Hello everybody! I saw this problem by a user sparkle23 which I found too interesting not to share.
The answers given by the user sparkle23 are $8,7,11$.
Unfortunately, I could not solve the problem. The user hopeless404 suggested this:
For any instruction $I$, the total amoebae increase by $I-1$. In the case of $(a)$, you can write a Diophantine eq which is $$23+(7-1)a+(12-1)b+(16-1)c=114$$ where the letters correspond to how many times their instruction is given.
but that would take too much time to test all the possible cases..
I have no idea how to start this but I thought of a brute-force thing but you can never be sure to have found the minimum value given that the values of $N$ and other things are pretty big in the sub-parts. Probably we can develop a recurrence relation and I think we'll have to do that but how? I probably think that the the solution given by hopeless404 should work..
Any help would be appreciated. Thanks.
The calculation using the equation $$(A-1)a+(B-1)b+(C-1)c=N-K$$ is reasonably easy if you use modular arithmetic.
For example, question(b)
$$6a+14b+15c=67$$
Modulo $3$ (it's a good idea to use divisors of the coefficients) the equation becomes $2b\equiv 1$ (mod $3$) i.e. $b\equiv 2$ (mod $3$). The only possibility is $b=2$.
Then $6a+15c=39$ i.e. $2a+5c=13$ gives $a=4,c=1$.
Can you do the others now?
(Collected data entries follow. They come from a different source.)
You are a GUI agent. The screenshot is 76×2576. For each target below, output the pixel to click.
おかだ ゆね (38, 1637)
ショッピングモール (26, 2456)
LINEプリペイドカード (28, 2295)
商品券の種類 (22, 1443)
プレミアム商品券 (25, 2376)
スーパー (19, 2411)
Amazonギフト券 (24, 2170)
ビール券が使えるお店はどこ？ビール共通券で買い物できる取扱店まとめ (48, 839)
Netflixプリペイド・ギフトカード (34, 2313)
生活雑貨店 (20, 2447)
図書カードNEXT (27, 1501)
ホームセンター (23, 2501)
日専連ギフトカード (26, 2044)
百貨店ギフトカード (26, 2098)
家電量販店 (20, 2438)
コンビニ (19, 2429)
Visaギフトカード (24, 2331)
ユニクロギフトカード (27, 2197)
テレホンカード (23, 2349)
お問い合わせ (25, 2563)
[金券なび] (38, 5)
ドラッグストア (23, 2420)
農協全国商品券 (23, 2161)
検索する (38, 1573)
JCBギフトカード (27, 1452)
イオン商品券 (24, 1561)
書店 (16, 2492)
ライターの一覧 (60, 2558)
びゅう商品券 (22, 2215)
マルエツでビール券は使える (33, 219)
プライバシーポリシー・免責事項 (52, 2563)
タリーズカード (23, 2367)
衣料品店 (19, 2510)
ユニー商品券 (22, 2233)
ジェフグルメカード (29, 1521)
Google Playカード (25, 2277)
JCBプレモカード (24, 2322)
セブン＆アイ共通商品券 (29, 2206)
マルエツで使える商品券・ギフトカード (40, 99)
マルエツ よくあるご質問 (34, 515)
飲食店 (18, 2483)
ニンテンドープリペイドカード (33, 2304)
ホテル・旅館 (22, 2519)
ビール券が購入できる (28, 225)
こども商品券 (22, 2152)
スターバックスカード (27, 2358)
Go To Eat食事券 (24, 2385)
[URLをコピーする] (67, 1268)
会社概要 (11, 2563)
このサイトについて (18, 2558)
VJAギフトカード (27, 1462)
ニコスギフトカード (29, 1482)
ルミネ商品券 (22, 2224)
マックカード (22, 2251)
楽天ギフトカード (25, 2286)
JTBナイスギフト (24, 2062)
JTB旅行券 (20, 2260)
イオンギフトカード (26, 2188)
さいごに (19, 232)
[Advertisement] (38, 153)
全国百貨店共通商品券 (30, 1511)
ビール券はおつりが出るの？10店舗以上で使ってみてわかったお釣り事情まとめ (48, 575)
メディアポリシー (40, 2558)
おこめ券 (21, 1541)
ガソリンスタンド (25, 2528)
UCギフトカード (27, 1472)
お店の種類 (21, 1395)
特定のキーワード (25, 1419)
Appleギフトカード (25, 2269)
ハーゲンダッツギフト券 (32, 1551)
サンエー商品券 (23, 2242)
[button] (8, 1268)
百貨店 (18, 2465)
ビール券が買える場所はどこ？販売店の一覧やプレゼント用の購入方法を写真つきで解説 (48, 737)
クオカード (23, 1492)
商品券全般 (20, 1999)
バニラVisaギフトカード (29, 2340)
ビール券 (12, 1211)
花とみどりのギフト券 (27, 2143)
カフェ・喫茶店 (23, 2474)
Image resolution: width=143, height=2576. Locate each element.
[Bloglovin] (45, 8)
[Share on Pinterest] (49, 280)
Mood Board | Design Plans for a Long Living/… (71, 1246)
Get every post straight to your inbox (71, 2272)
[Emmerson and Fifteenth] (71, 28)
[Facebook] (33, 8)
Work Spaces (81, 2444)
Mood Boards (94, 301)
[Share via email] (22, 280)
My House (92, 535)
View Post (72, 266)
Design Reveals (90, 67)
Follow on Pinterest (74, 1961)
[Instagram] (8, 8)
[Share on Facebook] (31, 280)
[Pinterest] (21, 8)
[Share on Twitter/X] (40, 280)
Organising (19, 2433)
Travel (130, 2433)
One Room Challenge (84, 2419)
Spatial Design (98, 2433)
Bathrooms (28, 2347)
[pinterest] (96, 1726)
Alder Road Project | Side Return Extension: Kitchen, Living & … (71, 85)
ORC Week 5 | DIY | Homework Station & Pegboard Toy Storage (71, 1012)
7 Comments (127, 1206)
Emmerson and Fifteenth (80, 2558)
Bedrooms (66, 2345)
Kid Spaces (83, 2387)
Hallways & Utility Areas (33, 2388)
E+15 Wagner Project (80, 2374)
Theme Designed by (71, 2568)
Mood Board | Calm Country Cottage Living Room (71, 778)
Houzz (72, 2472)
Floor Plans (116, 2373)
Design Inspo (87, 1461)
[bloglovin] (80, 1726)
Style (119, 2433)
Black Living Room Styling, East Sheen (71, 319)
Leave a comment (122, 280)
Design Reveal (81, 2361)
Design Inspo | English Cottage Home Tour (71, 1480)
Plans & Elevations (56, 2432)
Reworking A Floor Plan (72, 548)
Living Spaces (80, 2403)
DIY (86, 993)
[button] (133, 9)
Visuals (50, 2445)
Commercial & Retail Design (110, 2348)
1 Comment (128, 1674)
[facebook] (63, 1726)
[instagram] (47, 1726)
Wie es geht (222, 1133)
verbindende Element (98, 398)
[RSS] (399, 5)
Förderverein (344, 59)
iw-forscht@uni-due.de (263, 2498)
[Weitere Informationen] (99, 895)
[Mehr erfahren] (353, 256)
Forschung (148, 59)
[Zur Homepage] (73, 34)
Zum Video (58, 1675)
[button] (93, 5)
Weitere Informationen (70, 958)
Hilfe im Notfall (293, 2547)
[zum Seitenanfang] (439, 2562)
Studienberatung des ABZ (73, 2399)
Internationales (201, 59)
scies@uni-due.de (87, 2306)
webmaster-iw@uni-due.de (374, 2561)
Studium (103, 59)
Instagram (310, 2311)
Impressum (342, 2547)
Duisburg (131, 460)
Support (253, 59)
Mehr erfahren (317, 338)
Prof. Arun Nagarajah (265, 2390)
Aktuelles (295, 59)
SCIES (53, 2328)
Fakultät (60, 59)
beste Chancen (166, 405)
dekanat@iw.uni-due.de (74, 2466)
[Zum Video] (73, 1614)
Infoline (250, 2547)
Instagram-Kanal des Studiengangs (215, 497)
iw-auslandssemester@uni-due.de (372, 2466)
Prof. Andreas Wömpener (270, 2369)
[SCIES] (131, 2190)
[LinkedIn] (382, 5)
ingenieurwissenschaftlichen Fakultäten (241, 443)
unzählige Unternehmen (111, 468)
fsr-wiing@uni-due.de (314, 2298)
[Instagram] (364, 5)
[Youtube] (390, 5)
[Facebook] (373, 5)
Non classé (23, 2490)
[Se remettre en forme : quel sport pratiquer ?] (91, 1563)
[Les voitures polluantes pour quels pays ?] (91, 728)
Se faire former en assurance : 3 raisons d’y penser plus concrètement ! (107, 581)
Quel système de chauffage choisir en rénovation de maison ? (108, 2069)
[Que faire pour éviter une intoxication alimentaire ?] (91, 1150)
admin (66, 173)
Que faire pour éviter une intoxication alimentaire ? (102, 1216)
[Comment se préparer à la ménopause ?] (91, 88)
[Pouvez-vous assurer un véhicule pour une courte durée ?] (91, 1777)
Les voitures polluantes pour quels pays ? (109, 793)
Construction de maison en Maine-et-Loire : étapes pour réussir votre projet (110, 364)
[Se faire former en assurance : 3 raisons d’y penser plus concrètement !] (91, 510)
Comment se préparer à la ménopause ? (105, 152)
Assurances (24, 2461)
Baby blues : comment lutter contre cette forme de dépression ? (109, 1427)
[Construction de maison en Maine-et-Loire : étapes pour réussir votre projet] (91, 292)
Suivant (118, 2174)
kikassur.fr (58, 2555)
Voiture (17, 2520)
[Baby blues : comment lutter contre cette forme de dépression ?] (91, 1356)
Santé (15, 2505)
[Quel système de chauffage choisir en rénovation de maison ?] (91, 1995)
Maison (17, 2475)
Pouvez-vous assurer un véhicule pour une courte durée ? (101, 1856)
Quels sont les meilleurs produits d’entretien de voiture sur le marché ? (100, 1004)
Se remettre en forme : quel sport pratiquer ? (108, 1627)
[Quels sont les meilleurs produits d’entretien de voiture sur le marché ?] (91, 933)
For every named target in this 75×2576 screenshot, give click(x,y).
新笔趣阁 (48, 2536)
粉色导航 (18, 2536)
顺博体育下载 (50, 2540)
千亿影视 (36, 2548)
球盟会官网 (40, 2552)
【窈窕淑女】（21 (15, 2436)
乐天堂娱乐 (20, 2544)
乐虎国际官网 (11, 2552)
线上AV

Arguably the most involved is Question (c) where $$8a+11b+25c=138$$ For a solution with a small number of instructions, you can consider separately the cases
$c=0, b\equiv 6$ (mod $8$) i.e $b=6$
$c=1, b\equiv 3$ (mod $8$) i.e $b=3$
$c=2, b\equiv 0$ (mod $8$) i.e $b=0$ or $8$
etc.
Note that $c=2,b=8$ gives a solution with $N=10$.